Last updated on July 19, 2017
That is the title of a new working paper of mine coauthored with my former doctoral students Yu Na Lee (University of Guelph Food, Agricultural & Resource Economics) and Lindsey Novak (who is joining the Department of Economics at Colby College in a few weeks). Here is the abstract:
The institution of contract farming, wherein a processing firm contracts out the production of an agricultural commodity to a grower household, has received much attention in recent years. We look at whether participation in contract farming is associated with lower levels of income variability for a sample of 1,200 households in rural Madagascar. Relying on a framed field experiment aimed at eliciting respondent marginal utility of participation in contract farming for identification in a selection-on-observables design, we find that participation in contract farming is associated with a 0.2-standard deviation decrease in income variability. Looking at the mechanism behind this finding, we find strong support for the hypothesis that fixed-price contracts explain the reduction in income variability associated with contract farming. Then, because the same assumption that makes the selection-on-observables design possible also satisfies the conditional independence assumption, we estimate propensity score matching models, the results of which show that our core results are robust and that participation in contract farming would have greater beneficial effects for those households that do not participate than for those who do, i.e., the magnitude of the average treatment effect on the untreated exceeds that of the average treatment effect on the treated. Our findings thus show that participation in contract farming can help rural households partially insure against income risk via contracts that transfer price risk from growers to processors.

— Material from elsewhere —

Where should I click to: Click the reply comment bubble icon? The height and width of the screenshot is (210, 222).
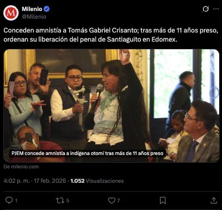click(x=9, y=200)
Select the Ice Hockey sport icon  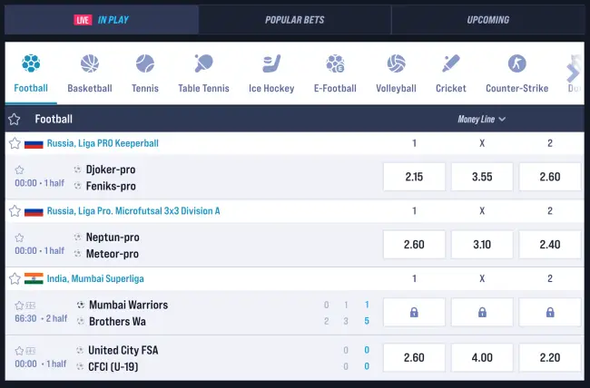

For me, writing this paper was a way of marrying two of my long-standing research interests, viz. contract farming (see Bellemare, 2010; Barrett et al., 2012; Bellemare, 2012; Bellemare, 2015; Bellemare and Novak, 2017, and Bellemare, 2017) and price risk (see Bellemare et al., 2013; Bellemare, 2015; Bellemare et al., 2016; Bellemare and Lee, 2016; and a soon-to-be-(re)released working paper with Yu Na Lee and David Just).
What I find fascinating is that, having found that (i) participation in contract farming is associated with higher incomes (Bellemare, 2012), we now find that (ii) participation in contract farming is also associated with more stable incomes. I can’t think of many assets, propositions, of what have you which offer both a higher expected return and a lower variance!
I also like the fact that we show how contracts can be used to help resolve market failures in developing countries. This is something which, as far as I can tell, dates back in theory to Stiglitz’s (1974) article on sharecropping, in which he showed how sharecropping contracts can serve to partially insure tenants against production risk. Here, contract farming helps partially resolve insurance market failures by transferring price risk from the agents to the principal, and it does so via fixed price contracts. We formally test this using Acharya et al.’s (2016) method to test for mechanisms, and we find that the presence of fixed price contracts in the data appears to be the only mechanism whereby contract farming offers partial insurance.
Every time I finish writing an article on contract farming, I always think this is the last I’ll have to say on the topic. And yet, the topic keeps pulling me back in. It’s the gift that keeps on giving. Maybe I should buckle down and write a book on the topic.